Most stories about time travel are exactly that, stories. They're meant to be interesting to a reader/viewer/listener, not realistic depictions of what time travel would be like. They have existed for thousands of years; the most prominent examples are Greek mythological depictions of prophets (not so much time travel as the transmission of information through time), but there are many others. I think they represent a normal human reaction to regret and/or wish fulfillment, and this natural outgrowth from the human condition is why they become fodder for storytellers. I should also state my opinion that, especially in the realm of science fiction and fantasy, time travel is the laziest and most hackneyed form of storytelling, and should be approached with caution. All too often it becomes a convenient way for characters to be put under extreme stress or have a moving death scene and yet still turn up in next week's episode.
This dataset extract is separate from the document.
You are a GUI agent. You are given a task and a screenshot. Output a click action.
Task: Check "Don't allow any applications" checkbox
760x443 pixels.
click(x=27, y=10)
If time travel were to be real we would most likely see one of two general types. The first is time skipping forward, basically like suspended animation. Orson Scott Card did some interesting writing about this in the Worthing Chronicles. Basically, suspended animation technology led to a culture in which the wealthy would live for centuries or millennia by only experiencing one year out of every however-many-they-could afford. I think this vision is pretty accurate to how some people would behave, although the story tended to be a little myopic in its focus on just that element of the story and a handful of others.
The second is not so much time travel but the ability to cross into alternate dimensions, and in this way cross to a dimension that is chronologically out of sync with our own. Although crossing into alternate dimensions is itself way too science-fantasy, this method would bypass all the nonsense about causality and fate and whatnot, which to be honest is just a different form of wish fulfillment, that of a desire for personal belonging and purpose in the universe. The big stumbling block that is often ignored in stories of this type is what happens when you encounter yourself, and bad writers typically write the other selves out of the story, magically, which is a total cop-out. Of course it also raises the question of why limit yourself to just traveling to an out of sync time if you have all alternate realities to visit? Why not pick one where all your wishes have been fulfilled and go there, or for that matter pick a different one very week? This is basically the Bioshock Infinite route.
Good media about time travel:
http://www.escapistmagazine.com/videos/view/loadingreadyrun/1744-A-Stitch-In-Time
Bioshock Infinite (game)
Primer (movie)
The Back to the Future trilogy (movies, cute and non-serious)
Steins;Gate (anime, cute and non-serious)
The Worthing Chronicles / the Worthing Saga by Orson Scott Card
And of course various episodes of Star Trek the Next Generation, Futurama, the Simpsons, Family Guy, etc.